Au coeur du mythe de l'ouest sauvage, au départ, il n'y a d'ailleurs pas le cow-boy, mais la Frontière, cette ligne mouvante séparant le pays civilisé d'une région où tout était possible, mais où le danger était partout. Ce déplacement de la Frontière, c'est un peu ce que raconte d'ailleurs L'homme qui tua Liberty Valance, film qui d'ailleurs n'est pas dupe des aspects mythiques et exagérés du genre : "On est dans l'Ouest, ici. Quand la légende dépasse la réalité, alors on publie la légende."

  

Lorsque Kennedy promet la Lune au début des années 1960, il réactive précisément ce mythe de la Frontière. Et il sait ce qu'il fait. Les héros de pulps partant à la conquête de l'espace sont souvent les héritiers des cow-boys. Northwest Smith, le personnage créé par Catherine L. Moore dans Weird Tales a des côtés Conan de l'espace, il rencontre parfois des menaces au limites du lovecraftien, mais il se balade plus qu'à son tour dans des paysages désertiques avec une veste en cuir sur le dos et aux côtés un "pistolet thermique". L'installation sur de nouvelles planètes a ce petit côté esprit pionnier associé à la Frontière. Souvent, la rencontre avec les aliens a un petit côté conflits avec les indiens (et se termine de la même façon génocidaire, très souvent).

La science-fiction ne se gêne d'ailleurs pas pour faire des remakes de westerns, pour le meilleur et le pire : Outland évoque fortement Le train sifflera trois fois tandis que le récent Rebel Moon de Zack Snyder est une énième variation sur les Sept mercenaires. Qu'importe que ce genre de récits n'ait que peu à voir avec l'exploration spatiale réelle : de toute façon, les westerns ne ressemblent pas non plus à l'ouest sauvage, le vrai. On se trouve dans un imaginaire pulp et, lorsque Star Wars réactive les imaginaires pulps, il n'est pas innocent que Han Solo s'habille et se comporte comme un personnage de western, voire de western spaghetti.

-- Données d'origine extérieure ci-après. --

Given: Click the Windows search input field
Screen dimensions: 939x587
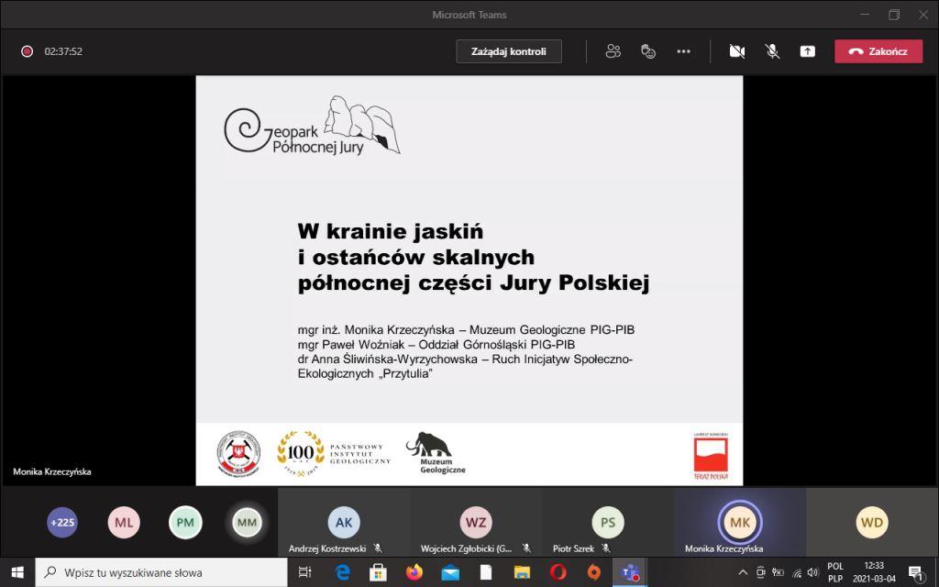Looking at the screenshot, I should coord(165,572).
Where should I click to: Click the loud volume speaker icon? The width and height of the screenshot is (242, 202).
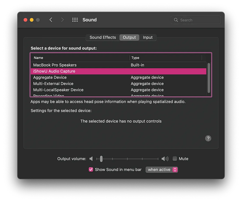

Même dans la série Alien, les compagnies type Weyland-Yutani se comportent à peu près comme les propriétaires miniers du Grand Silence ou les barons du chemin de fer d'Il était une fois dans l'ouest. La conquête sur fait sur le dos de ceux qui défricheront mais ne toucheront pas les dividendes. Et à ceux qui diraient qu'avec Alien, on s'éloigne de l'imaginaire pulp, relisez Les caveaux de Yoh-Vombis, de Clark Ashton Smith et on en reparle.


Et parfois, les collisions sont plus frontales. Ce lien profond entre les deux univers, Clint Eastwood le connaît et le met en scène lorsqu'il tourne Space Cowboys. Moins marquant qu'Impitoyable, parce que fondamentalement plus joyeux, il met en scène la même logique crépusculaire d'une sorte de baroud d'honneur de vieillards usés. Ça nous dit beaucoup de choses sur les gens eux-mêmes plus que sur l'espace.

Bref, tout ça pour dire que même nos visions du futur s'ancrent dans le passé, et dans un passé fantasmé. Ça vaut toujours le coup d'interroger ces représentations alors que notre futur tel qu'il se profile risque de nous tomber salement sur la gueule.